(Data items)
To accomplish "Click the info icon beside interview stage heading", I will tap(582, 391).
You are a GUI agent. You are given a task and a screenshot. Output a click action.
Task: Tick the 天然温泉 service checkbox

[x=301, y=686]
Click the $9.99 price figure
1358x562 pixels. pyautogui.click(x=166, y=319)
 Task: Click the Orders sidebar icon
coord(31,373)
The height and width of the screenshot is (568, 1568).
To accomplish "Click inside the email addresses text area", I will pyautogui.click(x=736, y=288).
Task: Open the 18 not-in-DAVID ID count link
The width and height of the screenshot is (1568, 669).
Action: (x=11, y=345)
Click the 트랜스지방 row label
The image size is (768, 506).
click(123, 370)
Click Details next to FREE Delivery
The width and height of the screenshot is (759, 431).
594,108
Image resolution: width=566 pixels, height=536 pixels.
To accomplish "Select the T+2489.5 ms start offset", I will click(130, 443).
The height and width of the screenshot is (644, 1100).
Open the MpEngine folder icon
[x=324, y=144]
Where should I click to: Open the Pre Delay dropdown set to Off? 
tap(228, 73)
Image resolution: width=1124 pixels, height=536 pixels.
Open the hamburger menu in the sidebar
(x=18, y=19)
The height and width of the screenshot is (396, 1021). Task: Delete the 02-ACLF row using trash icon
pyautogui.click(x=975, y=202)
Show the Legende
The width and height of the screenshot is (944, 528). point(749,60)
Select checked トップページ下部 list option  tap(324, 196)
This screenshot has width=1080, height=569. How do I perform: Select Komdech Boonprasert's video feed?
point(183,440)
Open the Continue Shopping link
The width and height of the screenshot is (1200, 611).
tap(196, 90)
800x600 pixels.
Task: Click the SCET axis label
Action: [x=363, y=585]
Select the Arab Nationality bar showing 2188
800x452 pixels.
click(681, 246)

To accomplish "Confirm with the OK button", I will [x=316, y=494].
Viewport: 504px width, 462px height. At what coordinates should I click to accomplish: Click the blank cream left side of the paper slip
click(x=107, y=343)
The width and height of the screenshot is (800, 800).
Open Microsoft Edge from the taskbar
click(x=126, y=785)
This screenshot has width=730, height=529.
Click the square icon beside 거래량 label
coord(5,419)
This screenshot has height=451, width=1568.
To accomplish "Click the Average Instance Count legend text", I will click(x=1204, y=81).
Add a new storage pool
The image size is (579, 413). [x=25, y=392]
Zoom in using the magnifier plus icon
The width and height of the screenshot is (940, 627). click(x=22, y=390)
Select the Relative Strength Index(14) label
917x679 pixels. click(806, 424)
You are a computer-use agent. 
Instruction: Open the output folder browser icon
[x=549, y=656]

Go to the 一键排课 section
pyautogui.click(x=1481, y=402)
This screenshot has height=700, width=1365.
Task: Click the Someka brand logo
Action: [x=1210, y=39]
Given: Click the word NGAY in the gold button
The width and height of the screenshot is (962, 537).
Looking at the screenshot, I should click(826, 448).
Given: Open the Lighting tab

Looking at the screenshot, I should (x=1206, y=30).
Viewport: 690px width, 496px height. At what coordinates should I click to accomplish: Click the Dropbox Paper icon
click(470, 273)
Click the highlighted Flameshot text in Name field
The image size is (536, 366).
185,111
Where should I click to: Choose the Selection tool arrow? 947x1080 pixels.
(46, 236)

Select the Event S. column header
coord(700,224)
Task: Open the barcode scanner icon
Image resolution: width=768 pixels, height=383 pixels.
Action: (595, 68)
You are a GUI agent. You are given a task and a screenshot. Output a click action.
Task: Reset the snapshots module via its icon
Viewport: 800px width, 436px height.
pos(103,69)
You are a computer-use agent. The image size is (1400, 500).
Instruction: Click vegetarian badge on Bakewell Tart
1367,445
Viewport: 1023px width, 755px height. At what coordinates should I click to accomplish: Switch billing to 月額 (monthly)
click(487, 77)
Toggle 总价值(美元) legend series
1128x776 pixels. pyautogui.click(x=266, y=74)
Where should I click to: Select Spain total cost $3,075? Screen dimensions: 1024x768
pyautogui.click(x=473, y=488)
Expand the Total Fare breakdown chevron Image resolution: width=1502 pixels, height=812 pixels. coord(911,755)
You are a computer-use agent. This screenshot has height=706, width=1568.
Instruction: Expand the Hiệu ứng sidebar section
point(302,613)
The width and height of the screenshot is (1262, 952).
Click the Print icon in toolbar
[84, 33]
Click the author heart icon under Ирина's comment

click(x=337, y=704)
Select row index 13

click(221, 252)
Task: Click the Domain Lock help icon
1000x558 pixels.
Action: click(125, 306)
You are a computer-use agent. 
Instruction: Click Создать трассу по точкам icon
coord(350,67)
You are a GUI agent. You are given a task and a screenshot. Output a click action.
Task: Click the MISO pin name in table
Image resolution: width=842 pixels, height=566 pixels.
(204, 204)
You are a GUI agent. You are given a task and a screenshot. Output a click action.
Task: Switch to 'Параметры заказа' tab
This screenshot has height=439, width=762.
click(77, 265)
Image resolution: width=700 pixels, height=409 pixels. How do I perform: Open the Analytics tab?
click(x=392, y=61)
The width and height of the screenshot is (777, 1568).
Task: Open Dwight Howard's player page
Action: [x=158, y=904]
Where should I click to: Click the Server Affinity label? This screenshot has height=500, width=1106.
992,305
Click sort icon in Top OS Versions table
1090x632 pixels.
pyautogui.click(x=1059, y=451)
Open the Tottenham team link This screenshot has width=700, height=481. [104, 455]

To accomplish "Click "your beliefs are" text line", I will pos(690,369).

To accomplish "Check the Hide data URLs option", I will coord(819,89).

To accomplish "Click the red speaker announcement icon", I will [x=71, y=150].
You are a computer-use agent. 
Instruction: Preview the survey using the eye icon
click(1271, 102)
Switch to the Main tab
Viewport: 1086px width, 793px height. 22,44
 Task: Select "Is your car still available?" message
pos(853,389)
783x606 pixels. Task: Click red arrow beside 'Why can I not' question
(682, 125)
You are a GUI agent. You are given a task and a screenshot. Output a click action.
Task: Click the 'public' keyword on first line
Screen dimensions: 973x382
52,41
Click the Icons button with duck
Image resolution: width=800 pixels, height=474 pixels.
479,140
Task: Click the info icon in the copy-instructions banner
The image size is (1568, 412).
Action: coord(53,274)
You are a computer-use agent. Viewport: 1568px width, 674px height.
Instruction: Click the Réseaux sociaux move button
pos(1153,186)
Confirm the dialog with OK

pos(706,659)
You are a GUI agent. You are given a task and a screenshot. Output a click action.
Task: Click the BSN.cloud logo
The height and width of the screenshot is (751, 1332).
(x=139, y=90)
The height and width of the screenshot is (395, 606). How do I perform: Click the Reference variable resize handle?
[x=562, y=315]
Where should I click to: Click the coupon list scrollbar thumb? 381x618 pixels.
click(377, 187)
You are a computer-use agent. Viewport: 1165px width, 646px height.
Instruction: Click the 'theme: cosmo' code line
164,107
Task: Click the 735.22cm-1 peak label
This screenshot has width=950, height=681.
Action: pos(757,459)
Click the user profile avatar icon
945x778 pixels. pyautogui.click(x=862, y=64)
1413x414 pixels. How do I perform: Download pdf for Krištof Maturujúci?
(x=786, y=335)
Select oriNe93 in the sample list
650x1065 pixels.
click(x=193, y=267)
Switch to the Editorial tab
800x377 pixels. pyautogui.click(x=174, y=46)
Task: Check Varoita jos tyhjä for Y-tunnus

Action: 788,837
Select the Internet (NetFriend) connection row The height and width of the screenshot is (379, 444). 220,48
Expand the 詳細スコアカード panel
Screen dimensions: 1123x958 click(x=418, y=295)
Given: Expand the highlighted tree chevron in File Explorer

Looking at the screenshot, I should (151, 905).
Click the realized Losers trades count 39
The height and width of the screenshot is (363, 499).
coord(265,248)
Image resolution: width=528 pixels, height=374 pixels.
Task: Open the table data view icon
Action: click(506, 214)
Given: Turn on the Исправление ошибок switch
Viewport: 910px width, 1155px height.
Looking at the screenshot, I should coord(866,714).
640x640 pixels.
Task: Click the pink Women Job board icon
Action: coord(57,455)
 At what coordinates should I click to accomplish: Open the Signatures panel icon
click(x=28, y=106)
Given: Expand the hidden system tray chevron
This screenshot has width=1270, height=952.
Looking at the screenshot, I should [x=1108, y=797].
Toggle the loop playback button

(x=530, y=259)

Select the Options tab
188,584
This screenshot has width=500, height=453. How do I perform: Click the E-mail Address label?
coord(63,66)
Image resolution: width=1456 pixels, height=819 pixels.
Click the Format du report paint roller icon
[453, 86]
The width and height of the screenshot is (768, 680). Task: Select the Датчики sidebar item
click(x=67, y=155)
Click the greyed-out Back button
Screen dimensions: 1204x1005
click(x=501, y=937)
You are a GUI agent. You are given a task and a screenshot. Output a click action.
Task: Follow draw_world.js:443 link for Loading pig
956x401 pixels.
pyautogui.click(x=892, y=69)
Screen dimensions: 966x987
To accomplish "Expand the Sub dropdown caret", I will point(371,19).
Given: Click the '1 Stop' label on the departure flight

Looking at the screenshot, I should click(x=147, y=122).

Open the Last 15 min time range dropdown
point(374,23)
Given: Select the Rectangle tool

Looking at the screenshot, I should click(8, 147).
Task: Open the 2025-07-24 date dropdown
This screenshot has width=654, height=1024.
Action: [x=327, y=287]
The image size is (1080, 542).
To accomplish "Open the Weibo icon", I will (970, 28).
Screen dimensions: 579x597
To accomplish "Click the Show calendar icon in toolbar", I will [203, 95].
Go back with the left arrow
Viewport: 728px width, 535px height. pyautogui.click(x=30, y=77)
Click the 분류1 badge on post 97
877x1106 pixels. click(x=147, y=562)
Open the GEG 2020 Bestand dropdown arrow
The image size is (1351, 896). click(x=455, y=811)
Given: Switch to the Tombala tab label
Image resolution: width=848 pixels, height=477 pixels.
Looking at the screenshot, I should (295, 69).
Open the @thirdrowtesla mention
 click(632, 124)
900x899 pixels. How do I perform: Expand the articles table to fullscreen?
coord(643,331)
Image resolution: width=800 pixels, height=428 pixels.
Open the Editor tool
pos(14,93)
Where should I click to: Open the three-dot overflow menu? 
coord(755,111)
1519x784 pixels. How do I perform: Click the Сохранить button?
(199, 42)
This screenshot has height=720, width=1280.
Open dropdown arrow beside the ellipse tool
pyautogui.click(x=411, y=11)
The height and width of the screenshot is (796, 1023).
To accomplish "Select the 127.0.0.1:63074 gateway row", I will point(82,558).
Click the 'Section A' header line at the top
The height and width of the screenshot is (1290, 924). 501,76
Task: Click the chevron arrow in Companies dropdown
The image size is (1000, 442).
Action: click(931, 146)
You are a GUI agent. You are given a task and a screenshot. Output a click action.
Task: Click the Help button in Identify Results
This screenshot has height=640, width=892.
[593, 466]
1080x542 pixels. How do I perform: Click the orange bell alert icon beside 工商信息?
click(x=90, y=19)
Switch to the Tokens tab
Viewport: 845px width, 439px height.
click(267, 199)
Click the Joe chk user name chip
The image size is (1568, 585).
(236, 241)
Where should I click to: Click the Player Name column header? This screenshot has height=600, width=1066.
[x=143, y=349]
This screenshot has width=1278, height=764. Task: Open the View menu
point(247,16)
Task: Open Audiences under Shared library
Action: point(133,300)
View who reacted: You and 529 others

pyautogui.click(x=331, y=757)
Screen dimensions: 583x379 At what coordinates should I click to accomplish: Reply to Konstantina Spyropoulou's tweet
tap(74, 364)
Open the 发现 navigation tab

- **Prompt**
Return only the lines of the records in which the string "link" appears.

- **Task result**
Task: Open the 18 not-in-DAVID ID count link
Open the Continue Shopping link
Open the Tottenham team link This screenshot has width=700, height=481. [104, 455]
Task: Follow draw_world.js:443 link for Loading pig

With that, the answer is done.